The results showed that pH decreased significantly in the samples amended with DOR, CORDOR and FUSDOR at the initial sampling time with respect to the control treatment. However, at the other sampling times, only untreated DOR produced a significant reduction in soil pH (Table 2). EC only increased after addition of amendments at time 0 day with respect 30 and 60 days. Conversely, all the amendments applied caused a significant increase in soil phenol content at initial sampling time. At the other times, untransformed DOR also generated a rise in phenol concentrations. Nevertheless, it was not possible to detect significant differences in phenol concentration between the control samples and soils amended with CORDOR and FUSDOR, especially at 60 days. Regarding Ntot concentration, no significant changes were observed in the different treatments through time (Table 2). Nevertheless, the application of DOR, CORDOR and FUSDOR significantly increased levels of Ctot, Corg and DOC with respect to the control samples. The increases in C fractions were more evident in the soil amended with DOR at all sampling times (Table 2).
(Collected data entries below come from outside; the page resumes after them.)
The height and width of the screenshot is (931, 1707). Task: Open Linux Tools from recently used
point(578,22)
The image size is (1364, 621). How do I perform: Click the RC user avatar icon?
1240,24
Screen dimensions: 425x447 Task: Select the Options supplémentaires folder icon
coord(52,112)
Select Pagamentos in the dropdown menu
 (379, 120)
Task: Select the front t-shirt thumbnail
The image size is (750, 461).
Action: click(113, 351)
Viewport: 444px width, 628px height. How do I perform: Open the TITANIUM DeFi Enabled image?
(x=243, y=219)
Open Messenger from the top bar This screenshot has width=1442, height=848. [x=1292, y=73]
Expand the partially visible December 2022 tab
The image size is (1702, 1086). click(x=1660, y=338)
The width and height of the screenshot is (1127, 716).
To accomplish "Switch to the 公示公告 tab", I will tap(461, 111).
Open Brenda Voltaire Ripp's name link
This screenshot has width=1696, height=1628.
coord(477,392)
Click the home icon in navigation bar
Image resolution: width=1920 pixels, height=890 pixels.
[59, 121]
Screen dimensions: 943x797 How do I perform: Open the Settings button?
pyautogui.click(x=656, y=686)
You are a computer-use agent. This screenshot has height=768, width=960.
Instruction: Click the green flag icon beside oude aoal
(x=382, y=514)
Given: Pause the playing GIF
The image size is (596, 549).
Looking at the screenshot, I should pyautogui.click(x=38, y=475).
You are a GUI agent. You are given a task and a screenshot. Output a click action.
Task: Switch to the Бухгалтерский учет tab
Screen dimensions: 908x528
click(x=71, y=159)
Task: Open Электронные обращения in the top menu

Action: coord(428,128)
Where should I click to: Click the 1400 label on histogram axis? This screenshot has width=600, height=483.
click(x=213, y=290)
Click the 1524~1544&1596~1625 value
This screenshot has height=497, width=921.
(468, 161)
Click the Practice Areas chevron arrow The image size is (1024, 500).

The constant Ntot values for all the treatments at all sampling times and the increment in Corg for the amended samples produced an increment in the C/N ratio in the amended soils, an increase which was more evident in the soils amended with DOR. The concentrations of several agronomically important mineral elements (K, Ca, Mg, Na and P) were analysed, of which, only K concentration varied among treatments (Table 2).

Table 2 Chemical variables measured in unamended soil (C) and soil amended with untransformed DOR (DOR), C. floccosa-transformed DOR (CORDOR) or F. oxysporum-transformed DOR (FUSDOR) at 0 (T0), 30 (T1) and 60 days (T2)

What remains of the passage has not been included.